MATERIAL TO PROCESS:
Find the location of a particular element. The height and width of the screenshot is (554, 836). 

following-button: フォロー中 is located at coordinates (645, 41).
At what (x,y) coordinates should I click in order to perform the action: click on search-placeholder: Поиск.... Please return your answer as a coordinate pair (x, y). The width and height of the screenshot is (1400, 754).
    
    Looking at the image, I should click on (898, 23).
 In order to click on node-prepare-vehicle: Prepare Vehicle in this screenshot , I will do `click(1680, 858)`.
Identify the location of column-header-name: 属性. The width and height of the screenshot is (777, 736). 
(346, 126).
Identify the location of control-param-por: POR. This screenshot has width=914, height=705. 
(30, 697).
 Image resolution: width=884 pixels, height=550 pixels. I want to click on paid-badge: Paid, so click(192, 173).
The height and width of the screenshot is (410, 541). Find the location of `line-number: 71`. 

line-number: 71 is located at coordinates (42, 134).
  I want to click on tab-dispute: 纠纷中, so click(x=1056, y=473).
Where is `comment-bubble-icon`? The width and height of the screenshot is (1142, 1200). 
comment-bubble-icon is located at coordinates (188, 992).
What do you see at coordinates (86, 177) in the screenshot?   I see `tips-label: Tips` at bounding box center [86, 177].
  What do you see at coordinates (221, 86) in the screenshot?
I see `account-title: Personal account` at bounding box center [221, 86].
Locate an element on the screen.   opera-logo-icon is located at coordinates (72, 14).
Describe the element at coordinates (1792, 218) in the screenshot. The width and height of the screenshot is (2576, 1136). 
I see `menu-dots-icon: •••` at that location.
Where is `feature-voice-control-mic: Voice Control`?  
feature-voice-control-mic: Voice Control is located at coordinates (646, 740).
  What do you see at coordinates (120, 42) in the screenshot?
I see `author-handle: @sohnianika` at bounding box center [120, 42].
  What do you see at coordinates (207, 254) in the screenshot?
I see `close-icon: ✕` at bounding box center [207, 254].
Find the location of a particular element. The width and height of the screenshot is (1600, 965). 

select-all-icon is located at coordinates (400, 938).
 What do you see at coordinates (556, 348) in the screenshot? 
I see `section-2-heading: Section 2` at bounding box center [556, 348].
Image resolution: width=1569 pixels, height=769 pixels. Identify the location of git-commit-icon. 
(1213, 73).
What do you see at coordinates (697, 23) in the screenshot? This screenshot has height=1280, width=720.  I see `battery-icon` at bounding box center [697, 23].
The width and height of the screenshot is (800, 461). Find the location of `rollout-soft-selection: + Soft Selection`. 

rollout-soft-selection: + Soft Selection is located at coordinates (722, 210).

TASK GOAL: Switch every "Identify the location of" in the material above to "Find the position of", and reproduce all of the material with nothing else altered.

RESPONSE FOR THIS EXERCISE:
Find the location of a particular element. The height and width of the screenshot is (554, 836). 

following-button: フォロー中 is located at coordinates (645, 41).
At what (x,y) coordinates should I click in order to perform the action: click on search-placeholder: Поиск.... Please return your answer as a coordinate pair (x, y). The width and height of the screenshot is (1400, 754).
    
    Looking at the image, I should click on (898, 23).
 In order to click on node-prepare-vehicle: Prepare Vehicle in this screenshot , I will do `click(1680, 858)`.
Find the position of column-header-name: 属性. The width and height of the screenshot is (777, 736). 
(346, 126).
Find the position of control-param-por: POR. This screenshot has width=914, height=705. 
(30, 697).
 Image resolution: width=884 pixels, height=550 pixels. I want to click on paid-badge: Paid, so click(192, 173).
The height and width of the screenshot is (410, 541). Find the location of `line-number: 71`. 

line-number: 71 is located at coordinates (42, 134).
  I want to click on tab-dispute: 纠纷中, so click(x=1056, y=473).
Where is `comment-bubble-icon`? The width and height of the screenshot is (1142, 1200). 
comment-bubble-icon is located at coordinates (188, 992).
What do you see at coordinates (86, 177) in the screenshot?   I see `tips-label: Tips` at bounding box center [86, 177].
  What do you see at coordinates (221, 86) in the screenshot?
I see `account-title: Personal account` at bounding box center [221, 86].
Locate an element on the screen.   opera-logo-icon is located at coordinates (72, 14).
Describe the element at coordinates (1792, 218) in the screenshot. The width and height of the screenshot is (2576, 1136). 
I see `menu-dots-icon: •••` at that location.
Where is `feature-voice-control-mic: Voice Control`?  
feature-voice-control-mic: Voice Control is located at coordinates (646, 740).
  What do you see at coordinates (120, 42) in the screenshot?
I see `author-handle: @sohnianika` at bounding box center [120, 42].
  What do you see at coordinates (207, 254) in the screenshot?
I see `close-icon: ✕` at bounding box center [207, 254].
Find the location of a particular element. The width and height of the screenshot is (1600, 965). 

select-all-icon is located at coordinates (400, 938).
 What do you see at coordinates (556, 348) in the screenshot? 
I see `section-2-heading: Section 2` at bounding box center [556, 348].
Image resolution: width=1569 pixels, height=769 pixels. Find the position of git-commit-icon. 
(1213, 73).
What do you see at coordinates (697, 23) in the screenshot? This screenshot has height=1280, width=720.  I see `battery-icon` at bounding box center [697, 23].
The width and height of the screenshot is (800, 461). Find the location of `rollout-soft-selection: + Soft Selection`. 

rollout-soft-selection: + Soft Selection is located at coordinates (722, 210).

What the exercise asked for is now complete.